TASK INSTRUCTIONS:
Copy out everything from the line containing "You are a computer-use" down to the end of the data, word for word. Leave the pictures out.

MATERIAL SUPPLIED:
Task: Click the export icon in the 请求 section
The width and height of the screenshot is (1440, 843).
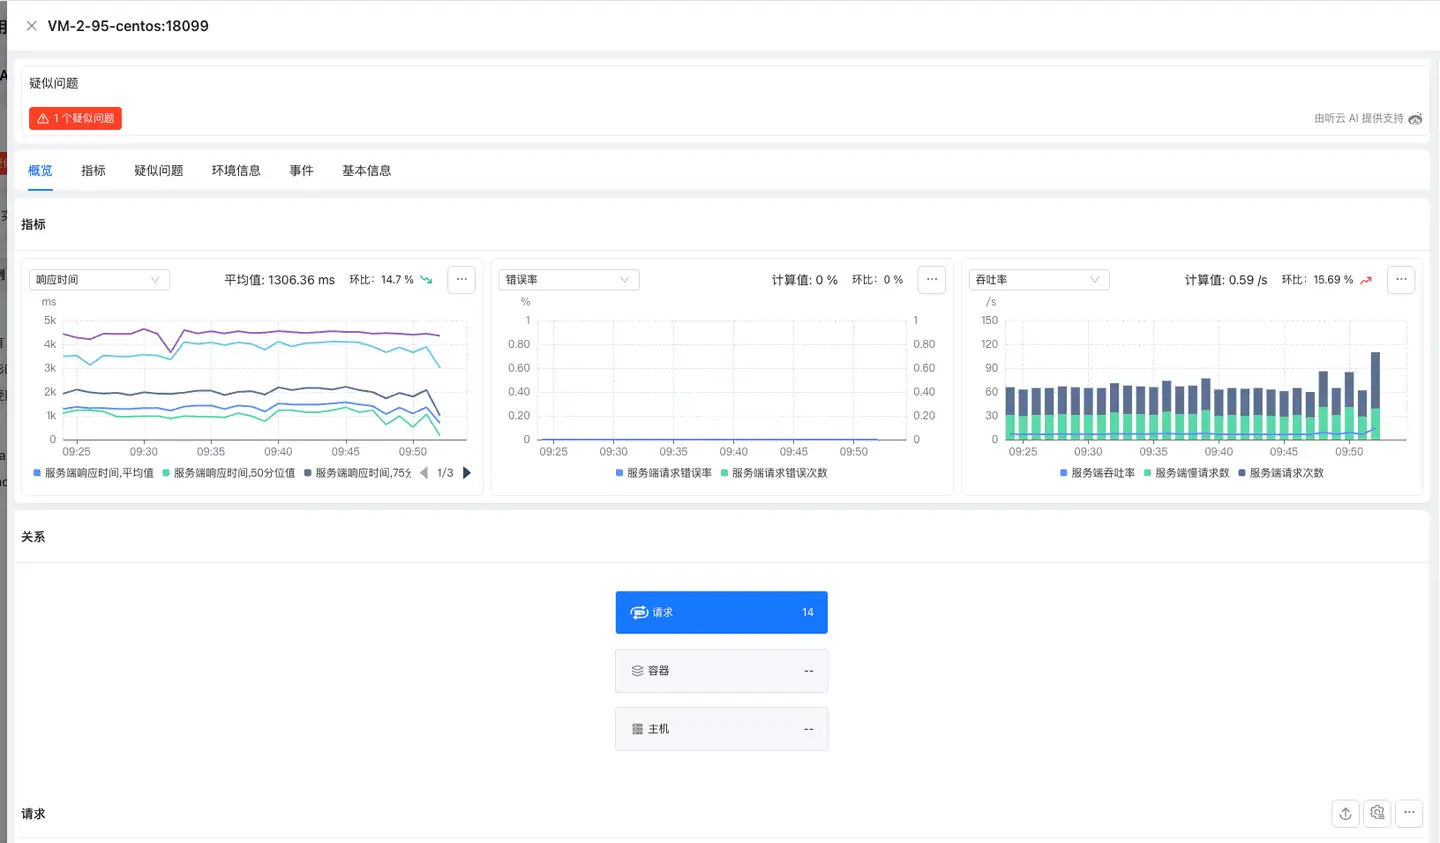Action: pos(1345,813)
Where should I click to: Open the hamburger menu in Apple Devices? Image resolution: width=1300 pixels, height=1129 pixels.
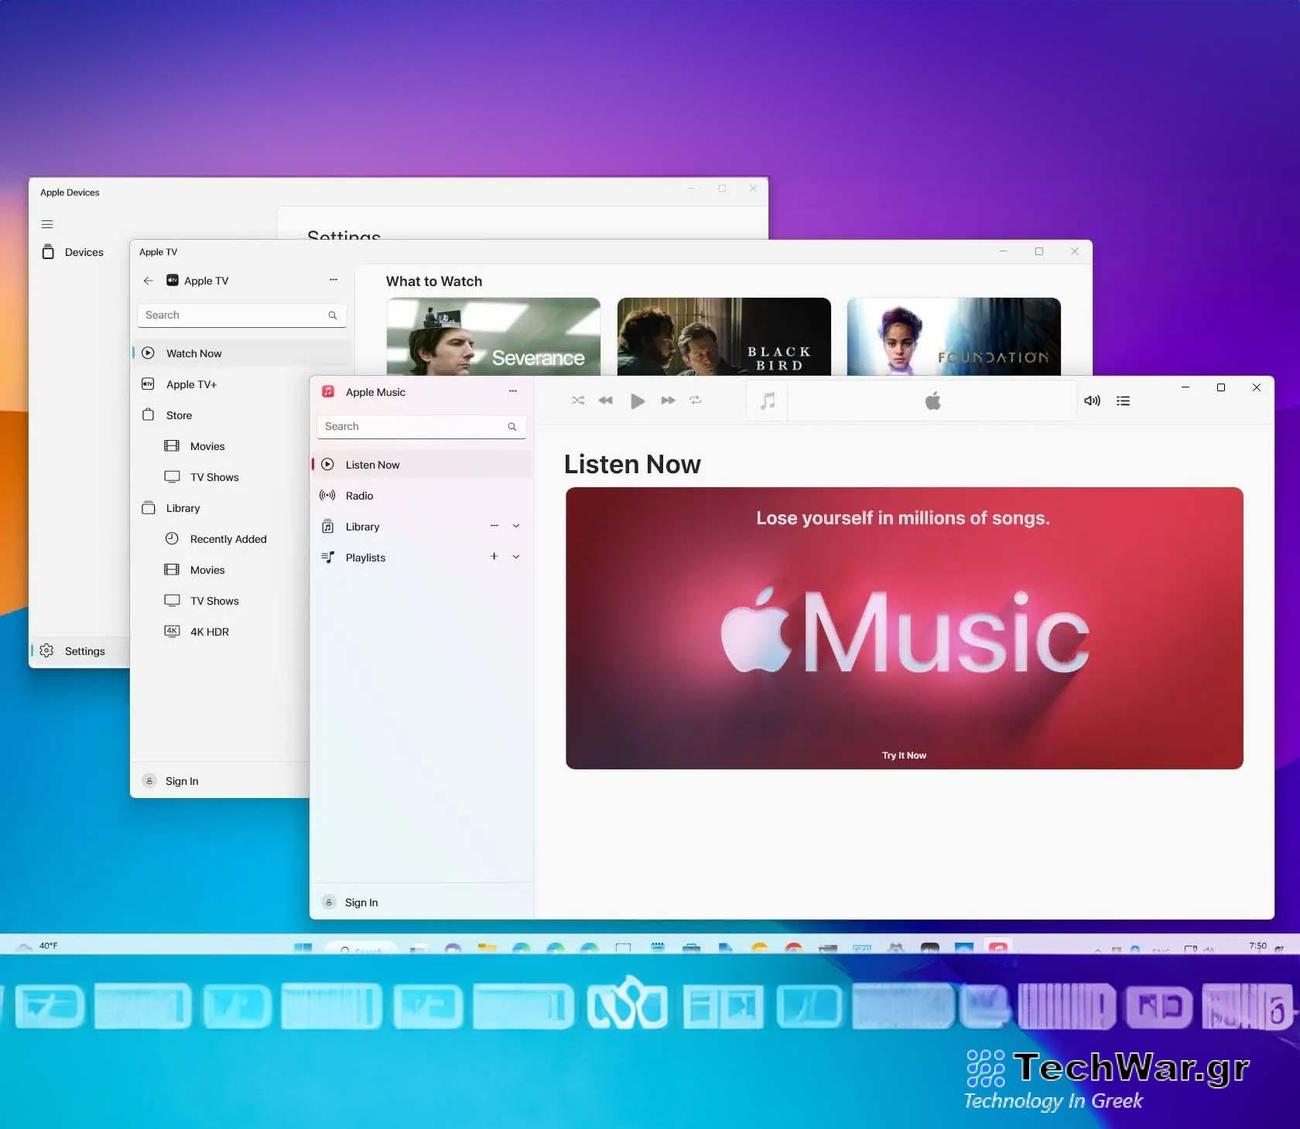47,224
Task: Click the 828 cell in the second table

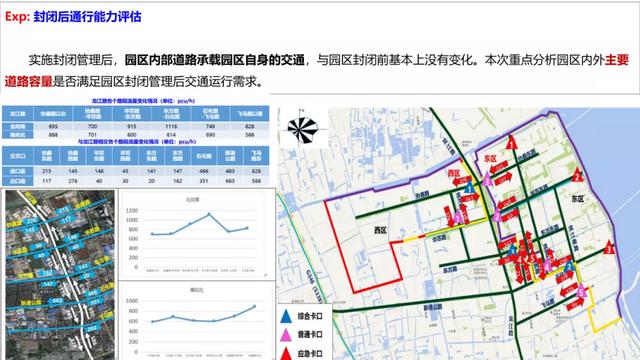Action: pos(256,171)
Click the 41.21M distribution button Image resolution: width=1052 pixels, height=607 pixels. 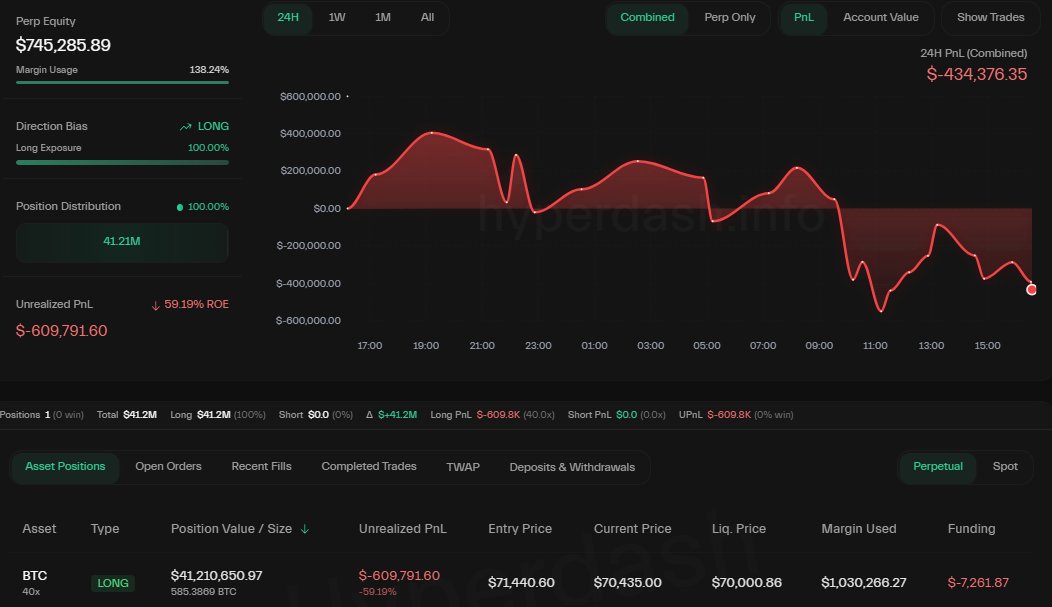122,242
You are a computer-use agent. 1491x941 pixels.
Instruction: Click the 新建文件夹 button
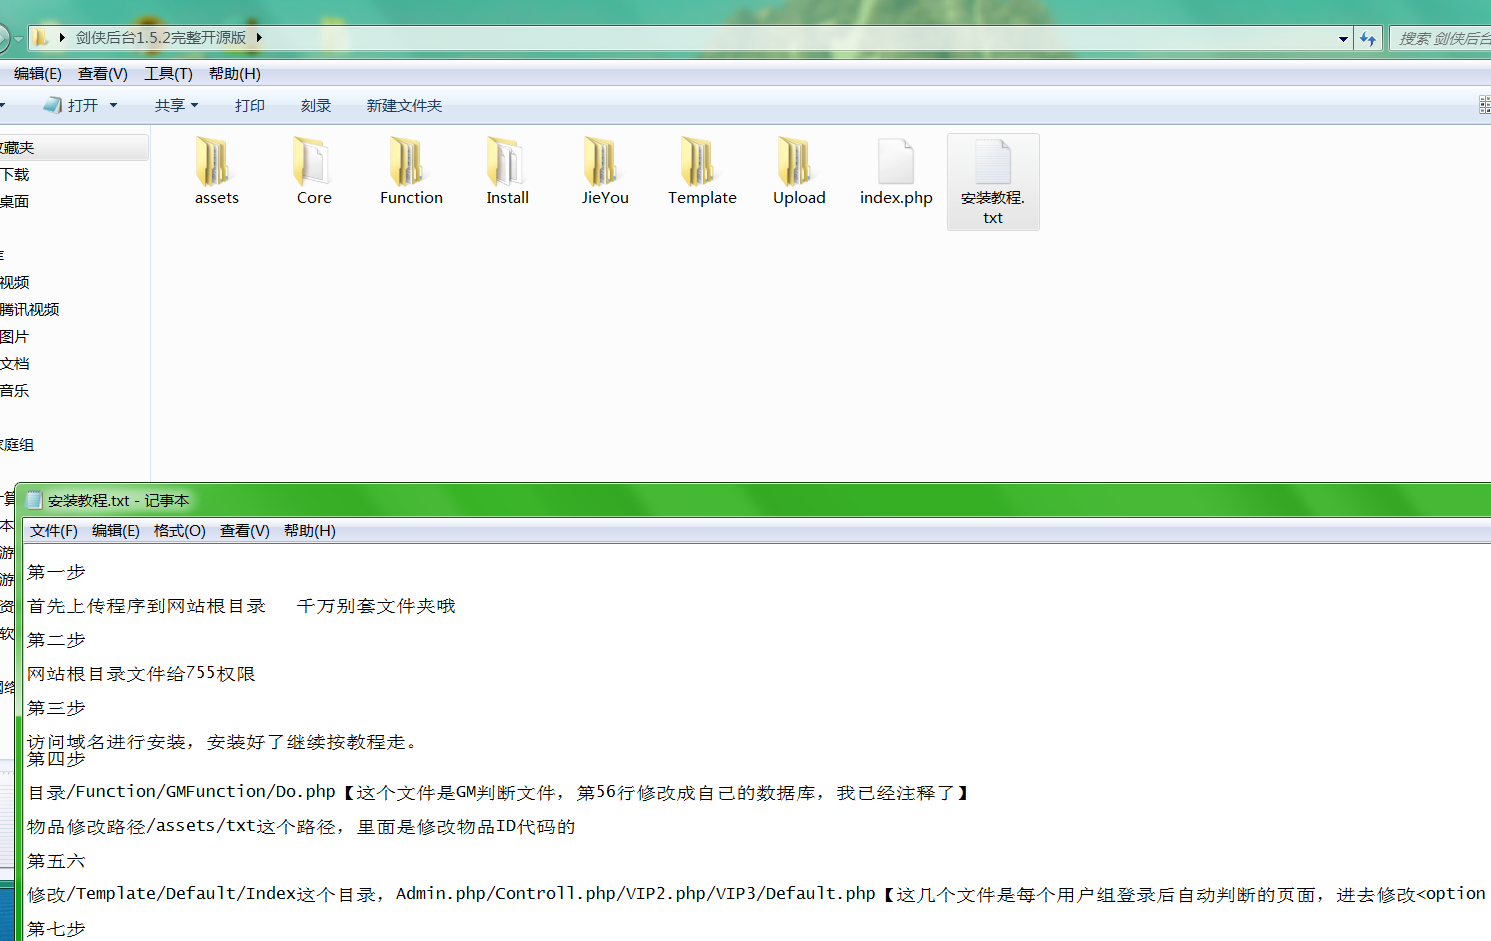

FINISHED ANSWER:
You are a computer-use agent. 1491x941 pixels.
Instruction: Click the 新建文件夹 button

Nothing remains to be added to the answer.